Maybe America is the same hateful place it always was, but this hate seems exposed in a way I know it wasn’t before. Life does feel different. I find myself weeping openly on the subway each time I read an article about swastikas on bathroom stalls, Muslim girls removing their hijabs in fear, and immigrant children asking teachers if they’re going to be deported and forced to leave the only home they’ve known. I think about the Black Lives Matter movement, about all the black boys I’d see on TV when a black man was president and wondered how many dead black boys we’ll see with a man who racially discriminated in his businesses and who called for a national stop-and-frisk policy. Each day I wear a Black Lives Matter pin and a Fuck Trump pin. I toy with a safety pin, feeling the inadequacies of its cold slender metal in between my fingers.
I keep searching for some message of hope. I’ve attended socialist meetings in nighttime parks, gathered with anarchists in dusty buildings with posters of Malcolm X, Che Guevara, and Emmitt Till hung up on the wall. And yet I felt disappointed with our conversations. I watched people plan marches without clear causes, as if what they wanted deep down is just to keep screaming senselessly in the street. We’ve gone around in circles to exchange our goals and pool our resources. I’ve come away largely empty-handed. I scour the Internet for some cure-all website, hoping to see someone with a sure-fire plan. I keep asking people, “What are you going to do for the next four years?” Most answer, “I’m not sure yet.”
I’m mixed race, Jewish, a woman, and queer. But I have white-passing privilege, citizenship, a liberal environment, and an economically stable home. I’ve scared for some of my rights, but I’m mainly scared for others.

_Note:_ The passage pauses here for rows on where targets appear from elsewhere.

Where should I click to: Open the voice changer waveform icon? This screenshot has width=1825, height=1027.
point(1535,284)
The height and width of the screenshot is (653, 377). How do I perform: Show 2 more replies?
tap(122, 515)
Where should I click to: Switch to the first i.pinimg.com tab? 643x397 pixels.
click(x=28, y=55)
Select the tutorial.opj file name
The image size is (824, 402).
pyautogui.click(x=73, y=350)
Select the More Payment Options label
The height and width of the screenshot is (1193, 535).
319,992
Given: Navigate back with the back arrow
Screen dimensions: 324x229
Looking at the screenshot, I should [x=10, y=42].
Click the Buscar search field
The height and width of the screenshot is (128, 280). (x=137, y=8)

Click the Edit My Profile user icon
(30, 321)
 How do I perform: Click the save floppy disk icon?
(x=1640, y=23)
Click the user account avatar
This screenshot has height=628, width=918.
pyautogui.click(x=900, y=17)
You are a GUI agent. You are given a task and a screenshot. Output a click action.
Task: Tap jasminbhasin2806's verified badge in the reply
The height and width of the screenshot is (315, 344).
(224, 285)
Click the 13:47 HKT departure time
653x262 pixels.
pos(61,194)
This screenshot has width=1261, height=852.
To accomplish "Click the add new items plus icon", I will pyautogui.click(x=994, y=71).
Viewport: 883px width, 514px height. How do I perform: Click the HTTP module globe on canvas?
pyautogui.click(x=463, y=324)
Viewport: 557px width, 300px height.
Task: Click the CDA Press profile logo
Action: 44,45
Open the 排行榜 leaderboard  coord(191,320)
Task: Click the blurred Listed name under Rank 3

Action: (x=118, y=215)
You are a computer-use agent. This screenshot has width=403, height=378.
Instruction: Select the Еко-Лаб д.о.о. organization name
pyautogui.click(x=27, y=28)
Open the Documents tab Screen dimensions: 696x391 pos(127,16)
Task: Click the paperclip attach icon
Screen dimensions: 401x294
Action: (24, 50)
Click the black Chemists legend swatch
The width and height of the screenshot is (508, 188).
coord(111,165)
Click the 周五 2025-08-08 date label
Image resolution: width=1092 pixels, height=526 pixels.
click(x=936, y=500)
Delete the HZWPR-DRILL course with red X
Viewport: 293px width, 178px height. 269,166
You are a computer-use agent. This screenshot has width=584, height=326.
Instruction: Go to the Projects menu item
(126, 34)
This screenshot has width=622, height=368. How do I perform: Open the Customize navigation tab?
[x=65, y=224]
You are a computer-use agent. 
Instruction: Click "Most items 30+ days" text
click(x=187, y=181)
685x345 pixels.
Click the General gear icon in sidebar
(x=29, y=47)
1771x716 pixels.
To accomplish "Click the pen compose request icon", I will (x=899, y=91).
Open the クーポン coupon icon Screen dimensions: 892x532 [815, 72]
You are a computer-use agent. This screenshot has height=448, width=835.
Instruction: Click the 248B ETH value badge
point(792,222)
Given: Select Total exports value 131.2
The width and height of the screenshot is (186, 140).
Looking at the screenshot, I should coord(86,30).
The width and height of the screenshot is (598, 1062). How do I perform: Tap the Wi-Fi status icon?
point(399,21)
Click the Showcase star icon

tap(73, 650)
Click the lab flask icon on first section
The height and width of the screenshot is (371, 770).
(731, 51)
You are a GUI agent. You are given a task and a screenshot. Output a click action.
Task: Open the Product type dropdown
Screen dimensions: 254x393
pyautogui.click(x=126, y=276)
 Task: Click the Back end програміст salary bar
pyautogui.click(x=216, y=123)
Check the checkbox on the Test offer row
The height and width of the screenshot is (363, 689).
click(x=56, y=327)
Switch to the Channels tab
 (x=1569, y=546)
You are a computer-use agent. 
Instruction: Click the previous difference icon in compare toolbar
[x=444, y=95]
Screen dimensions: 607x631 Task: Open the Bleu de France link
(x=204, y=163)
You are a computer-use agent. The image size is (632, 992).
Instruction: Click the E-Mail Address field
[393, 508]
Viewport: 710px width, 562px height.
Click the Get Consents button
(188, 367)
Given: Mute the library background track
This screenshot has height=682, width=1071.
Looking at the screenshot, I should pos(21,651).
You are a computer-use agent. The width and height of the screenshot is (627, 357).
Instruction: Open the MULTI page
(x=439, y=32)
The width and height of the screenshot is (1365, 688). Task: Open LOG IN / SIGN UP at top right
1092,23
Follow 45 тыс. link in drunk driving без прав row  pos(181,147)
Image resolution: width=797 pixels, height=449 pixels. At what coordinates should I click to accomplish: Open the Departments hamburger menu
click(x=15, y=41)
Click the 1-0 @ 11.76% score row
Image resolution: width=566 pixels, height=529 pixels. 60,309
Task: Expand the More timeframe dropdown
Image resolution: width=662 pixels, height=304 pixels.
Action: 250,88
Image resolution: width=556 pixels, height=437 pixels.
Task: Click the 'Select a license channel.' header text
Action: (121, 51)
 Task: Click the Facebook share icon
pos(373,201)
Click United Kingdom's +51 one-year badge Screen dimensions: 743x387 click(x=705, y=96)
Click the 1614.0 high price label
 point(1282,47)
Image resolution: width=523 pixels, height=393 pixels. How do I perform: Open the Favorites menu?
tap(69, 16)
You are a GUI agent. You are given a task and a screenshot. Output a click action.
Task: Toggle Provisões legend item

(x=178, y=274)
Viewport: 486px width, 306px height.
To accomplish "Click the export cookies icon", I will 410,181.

I remember when the Empire State Building turned red like blood, and I remember my relief when it was lit white again. When I saw that bright calm white, I felt some reassurance in my own blood: this is my city, clean, pure, resilient, impenetrable. And yet it is white, like the racial supremacy that rules over us, like our history, like the white-washed conscience of a half-hearted ally who is able to keep drinking coffee while a child in Flint, Michigan still can’t drink water out of his own kitchen sink.
Has my life changed? I think at least the way I look at life has changed. Can I do anything? The cynic laughs superiorly and tells me that change is the pipedream of a naïve 2008 youthful idealist. I haven’t found my perfect coalition or my perfect political plan quite yet. But I’m learning how to look for it.